• [Exercise passage]
Content starts
He joined the Order of Friars Minor in 1937 (taking the name Juan) and was ordained a priest two years later, on 16 May 1939.

His ability as a priest was immediately noticed, and he was appointed as secretary to the general delegation of his order as early as 1943. After finishing his theological studies in 1949, Landázuri Ricketts served briefly a faculty member of the Franciscan Theological Seminary in Puerto Ocopa. His status within the wider Church was rising rapidly, and he was selected as the general definitor of the Order of Friars Minor by 1951.

==Archbishop of Lima==
In June 1952, Landázuri Ricketts was appointed titular bishop of Roina, as auxiliary and coadjutor in Lima, and in December 1954 replaced the deceased Juan Gualberto Guevara as Archbishop of Lima.

His appointment coincided with a radically modernising military dictatorship under Manuel Odria. Efforts at such reform were repeated until 1980. As Archbishop, he collaborated with these efforts for sweeping agricultural and institutional reforms to take Peru into the modern world and develop its great economic potential. He believed that these would improve social conditions in the country.

In 1961 to 1962, although "from the Catholic periphery", he was a key member of the important committee that set up the Vatican II Council, which radically changed Roman Catholic liturgy and theology. By 1962 he had been selected as Primate of Peru and was made a Cardinal-Priest of Santa Maria in Aracoeli by Pope John XXIII in June 1962.

He made great efforts, aided by the Jesuits in Peru, to consolidate the vast archives of the Lima Archdiocese. These had accumulated since Spanish colonisation of Latin America and were invaluable sources of the history of the region.

==Liberation theology==
In the following period Landázuri Ricketts led during a period when priests rapidly developed liberation theology and a theory of resistance to the military dictatorship under Ricardo Perez Godoy who ruled Peru. Landázuri Ricketts responded to this with considerable support. In 1959, he said:

The Church sees the present social and economic order must be reformed and improved ... A living wage must be paid to workers...
— Archbishop Landázuri Ricketts

In response, the entrenched oligarchy called him and Bishop Leonidas Proaño "Marxist manipulators." By comparison, in 1961, the Rand Corporation, a United States think tank, called him "moderate and able".

He was also trying to ensure that the laity and nuns had considerable say in local decision-making.

He became a major participant as Acting President in the 1968 Medellin Conference, more formally known as the Second Episcopal Conference of Latin America. This was the follow-up to Vatican II, which was to implement the reforms of that system to Latin America; it was both "selective" and
"creative" in its reception of the Council. At its core, the Medellin Conference's final report, fully embraced Liberation Theology, which was "the church's decision to make a pastoral option for the poor."

In 1970, in accordance with his Franciscan ideals, and the "reforming spirit" of the times, Landázuri Ricketts left the Archbishop's palace and moved into a small house in a working-class area of Lima.
Content ends
(Saved data entries)
Content starts
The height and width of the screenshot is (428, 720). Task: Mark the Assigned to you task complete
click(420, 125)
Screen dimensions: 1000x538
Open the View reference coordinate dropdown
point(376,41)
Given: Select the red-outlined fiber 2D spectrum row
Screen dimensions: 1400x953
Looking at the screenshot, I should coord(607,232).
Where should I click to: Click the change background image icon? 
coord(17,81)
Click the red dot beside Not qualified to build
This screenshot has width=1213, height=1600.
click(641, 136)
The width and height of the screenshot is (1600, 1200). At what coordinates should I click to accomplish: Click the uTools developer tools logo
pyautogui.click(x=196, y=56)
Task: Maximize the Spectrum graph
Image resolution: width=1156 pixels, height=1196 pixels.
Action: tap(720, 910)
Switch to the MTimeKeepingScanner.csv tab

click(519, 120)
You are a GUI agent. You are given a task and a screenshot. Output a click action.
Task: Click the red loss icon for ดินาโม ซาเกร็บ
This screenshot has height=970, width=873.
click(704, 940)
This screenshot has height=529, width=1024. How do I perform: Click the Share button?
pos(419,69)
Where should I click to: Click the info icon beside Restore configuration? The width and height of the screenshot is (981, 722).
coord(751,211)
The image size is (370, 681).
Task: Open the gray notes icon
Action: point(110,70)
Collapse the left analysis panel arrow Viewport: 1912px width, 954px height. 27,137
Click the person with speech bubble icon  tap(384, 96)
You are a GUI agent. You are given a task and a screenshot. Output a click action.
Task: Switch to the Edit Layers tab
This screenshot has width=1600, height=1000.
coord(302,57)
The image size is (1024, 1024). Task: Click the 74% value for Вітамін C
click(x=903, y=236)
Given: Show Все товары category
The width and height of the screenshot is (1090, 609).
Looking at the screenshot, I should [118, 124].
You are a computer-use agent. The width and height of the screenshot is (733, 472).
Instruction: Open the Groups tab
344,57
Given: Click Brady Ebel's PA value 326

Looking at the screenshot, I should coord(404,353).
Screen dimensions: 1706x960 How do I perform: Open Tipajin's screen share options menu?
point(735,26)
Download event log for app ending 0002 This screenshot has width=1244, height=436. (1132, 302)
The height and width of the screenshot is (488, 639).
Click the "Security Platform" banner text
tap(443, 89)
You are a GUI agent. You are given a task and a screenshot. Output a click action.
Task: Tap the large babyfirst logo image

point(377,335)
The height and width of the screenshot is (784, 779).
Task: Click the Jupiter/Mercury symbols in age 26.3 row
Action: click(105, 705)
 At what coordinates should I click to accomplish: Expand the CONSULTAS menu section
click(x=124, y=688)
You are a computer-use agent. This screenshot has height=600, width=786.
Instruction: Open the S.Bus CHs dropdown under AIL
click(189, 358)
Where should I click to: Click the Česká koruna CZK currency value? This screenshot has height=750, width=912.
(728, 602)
Content ends
For each statement, say yes or no according to the passage on Landázuri Ricketts, and quote the passage's deciding words. 1. He was ordained a priest in 1939. 2. He replaced Juan Gualberto Guevara as Archbishop of Lima in June 1952. 3. In 1970 he left the Archbishop's palace for a small house in a working-class area of Lima.

• [Your response]
1. Yes: "was ordained a priest two years later, on 16 May 1939."
2. No: "in December 1954 replaced the deceased Juan Gualberto Guevara as Archbishop of Lima."
3. Yes: "Landázuri Ricketts left the Archbishop's palace and moved into a small house in a working-class area of Lima."